Whatever you call it, such a process goes directly against the Gospel. In one of the few places where Jesus tells the apostles how to deal with a certain type of situation, he lays out in detail how to handle disputes:
"If another member of the Church sins against you, go and point out the fault when the two of you are alone. If the member listens to you, you have regained that one.
"But if you are not listened to, take one or two others along with you, so that every word may be confirmed by the evidence of two or three witnesses. If the member refuses to listen to them, tell it to the Church; and if the offender refuses to listen even to the Church, let such a one be to you as a Gentile and a tax collector" (Matthew 18.15-17).
Today, we erect all sorts of structures, procedures and laws to ensure that justice is done. Often we forget the most important part – the relationship with another human being. Jesus was clear – start with the person involved. Any procedure that starts somewhere else may (or may not) create an abstract justice, but certainly not a real one.

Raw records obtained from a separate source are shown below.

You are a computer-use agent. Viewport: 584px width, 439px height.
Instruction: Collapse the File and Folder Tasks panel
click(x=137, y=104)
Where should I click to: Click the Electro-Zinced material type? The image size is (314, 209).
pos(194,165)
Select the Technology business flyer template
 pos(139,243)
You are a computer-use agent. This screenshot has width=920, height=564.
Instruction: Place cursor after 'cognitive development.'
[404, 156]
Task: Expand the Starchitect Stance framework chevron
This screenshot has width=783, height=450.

Real justice is built on one-to-one communication. A boss, for example, does not deliver a decision affecting an employee via a third party; he or she delivers it in person. Or, if the boss has a message to deliver to that employee, he or she does it in person. In both cases, the employer listens to the other – a skill that is fast becoming a lost art.
Pope Francis says, "The Gospel tells us constantly to run the risk of a face-to-face encounter with others, with their physical presence which challenges us, with their pain and their pleas, with their joy which infects us in our close and continuous interaction" (The Joy of the Gospel, 88).
We can utter a lot of fine words about communion, but communion is built primarily on relationships and certainly not on the assertion of one person's power over another. Decisions made out of power relationships are examples of domination, not communion.
Jesus was the expert on communion, mercy and justice. The Trinity itself is a network of relationships. Too often, Jesus' counsel on communication is ignored. When that occurs, any apparent justice that might follow is more the result of domination than of communion.